Package 'stmCorrViz' reference manual

Title:	A Tool for Structural Topic Model Visualizations
Description:	Generates an interactive visualization of topic correlations/ hierarchy in a Structural Topic Model (STM) of Roberts, Stewart, and Tingley. The package performs a hierarchical clustering of topics which are then exported to a JSON object and visualized using D3.
Authors:	Antonio Coppola, Margaret Roberts, Brandon Stewart, Dustin Tingley
Maintainer:	Antonio Coppola <[email protected]>
License:	GPL (>= 2)
Version:	1.3
Built:	2025-03-11 07:11:52 UTC
Source:	CRAN

Hierarchical Correlation View of STM Models

Description

Generates an interactive visualization of topic correlations/hierarchy in a Structural Topic Model (STM) of Roberts, Stewart, and Tingley. The package performs a hierarchical clustering of topics which are then exported to a JSON object and visualized using D3.

Details

Package:	stmCorrViz
Type:	Package
Version:	1.3
Date:	2016-07-03
License:	GPL (>= 2)

Author(s)

Antonio Coppola, Margaret E. Roberts, Brandon M. Stewart, and Dustin Tingley

Maintainer: Antonio Coppola <[email protected]>

References

Margaret E. Roberts, Brandon M. Stewart and Dustin Tingley (2014). stm: R Package for Structural Topic Models.

Find appropriate threshold range

Description

This function performs a grid search over potential clustering thresholds to identify a valid range, and inspect the varying levels of aggregation within it.

Usage

findThreshold(mod, documents_raw=NULL, documents_matrix=NULL, 
              range_min=.05, range_max=5, step=.05)
findThreshold(mod, documents_raw=NULL, documents_matrix=NULL, 
              range_min=.05, range_max=5, step=.05)

Arguments

`mod`	A fitted `STM` object from stm.
`documents_raw`	The raw documents used to generate the STM model. A character vector where each entry is the full text of a document.
`documents_matrix`	Document-term matrix representation of the raw documents, as generated by the `prepDocuments` function.
`range_min`	Lower bound of the range to be searched.
`range_max`	Upper bound of the range to be searched.
`step`	Step size for the grid search.

Value

A data frame containing the following columns:

threshold: Threshold value.
valid: Binary value; 1 if clustering is successful using given threshold; 0 if not.
juncture_points: Number of juncture points in the resulting clustering tree; -1 if run is unsuccessful. Lower threshold values yield a higher number of juncture points, corresponding to more binary splits and deeper trees. Higher threshold values produce fewer juncture points, corresponding to trees that have significant breadth rather than depth.

Sample STM Model

Description

This is an example of a fitted STM object, alongside the raw document data used to fit the model. The model has 20 topics, 341 documents and a 455 word dictionary. For background about the underlying dataset, see gadarian.

Usage

data(immigration_perceptions)data(immigration_perceptions)

Format

A list with the following elements:

model: The STM model object.
raw_documents: A character vector containing the raw documents.
documents_matrix: Processed documents in bag-of-words matrix representation.

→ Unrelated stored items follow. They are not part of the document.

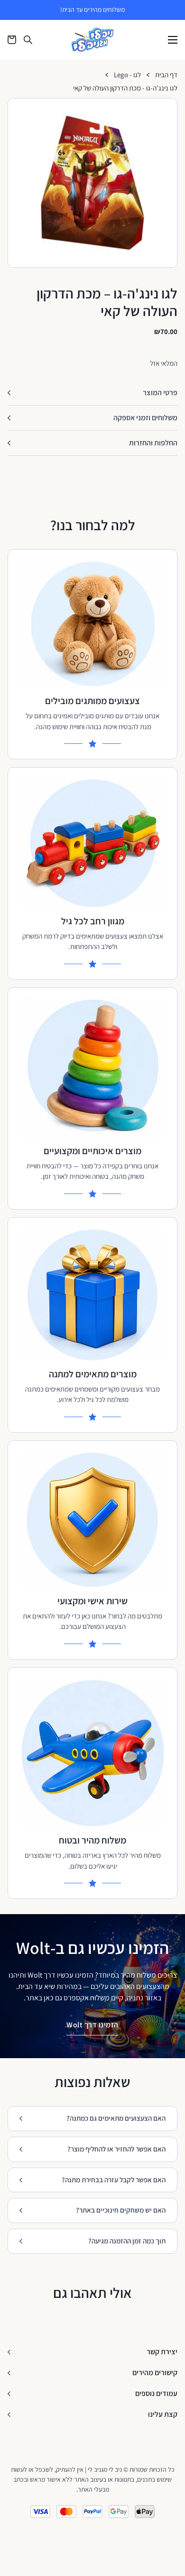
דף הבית (166, 75)
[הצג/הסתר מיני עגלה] (12, 40)
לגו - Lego (127, 75)
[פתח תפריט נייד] (172, 40)
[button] (166, 109)
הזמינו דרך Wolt (92, 2025)
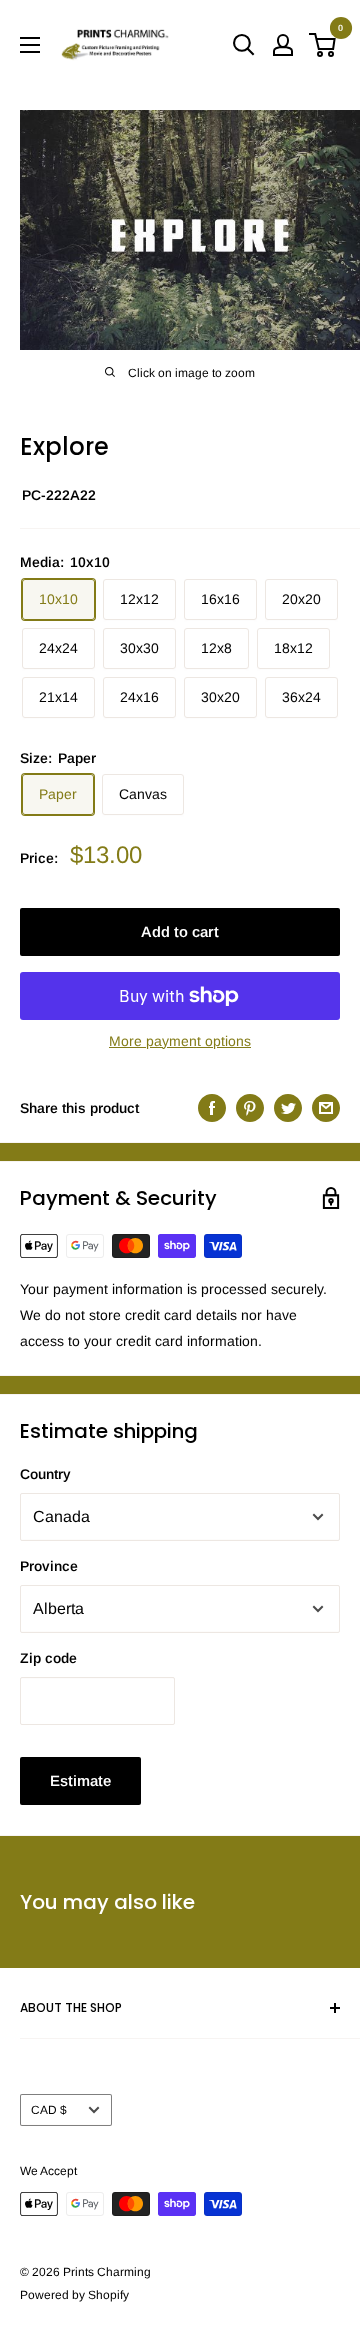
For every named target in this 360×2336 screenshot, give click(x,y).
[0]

Generate STM Correlation Tree

Description

This function generates an interactive, full-model HTML visualization of topic hierachies for a fitted STM model. The visualization highlights the correlations among topics, and can be used to view the model at differing levels of complexity. The function makes use of the D3.js visualization library. The visualization needs to be viewed in a compatible web browser.

Usage

stmCorrViz(mod, file_out, documents_raw=NULL, documents_matrix=NULL,
           title="STM Model", clustering_threshold=FALSE,
           search_options = list(range_min=.05, range_max=5, step=.05), 
           labels_number=7, display=TRUE, verbose=FALSE)
stmCorrViz(mod, file_out, documents_raw=NULL, documents_matrix=NULL,
           title="STM Model", clustering_threshold=FALSE,
           search_options = list(range_min=.05, range_max=5, step=.05), 
           labels_number=7, display=TRUE, verbose=FALSE)

Arguments

`mod`	A fitted `STM` object from stm.
`file_out`	Name of the output file that will be generated by the function. This should end with an HTML extension.
`documents_raw`	The raw documents used to generate the STM model. A character vector where each entry is the full text of a document.
`documents_matrix`	Document-term matrix representation of the raw documents, as generated by the `prepDocuments` function.
`title`	Root node label. This defaults to "STM Model".
`clustering_threshold`	A parameter specifying the level of aggregation in the hierarchical clustering routine for topics. Lower threshold values produce more binary splits and deeper trees, while higher threshold values produce more aggregation and trees that have significant breadth rather than depth. See below for more details. If `FALSE`, a grid search is performed to find valid thresholds is performed using `findThreshold`. The valid clustering threshold resulting in a median level of tree complexity is chosen.
`search_options`	List specifying the grid search parameters to be used by findThreshold. Only necessary if `clustering_threshold` is `FALSE`.
`labels_number`	The number of top words used to label each node (topic or topical cluster) in the visualization.
`display`	Boolean. If set to TRUE, the visualization is launched in the system's default web browser upon function execution.
`verbose`	Boolean. If set to TRUE, displays function progress in the console during execution.

Details

This function generates a full-model, interactive, general-purpose hierarchical representation of an STM model. First a hierarchy of topics is created using hierarchical clustering as implemented in hclust. Then the hierarchy is written out to a JSON object using stmJSON. Finally D3.js is used to create an interactive visualization.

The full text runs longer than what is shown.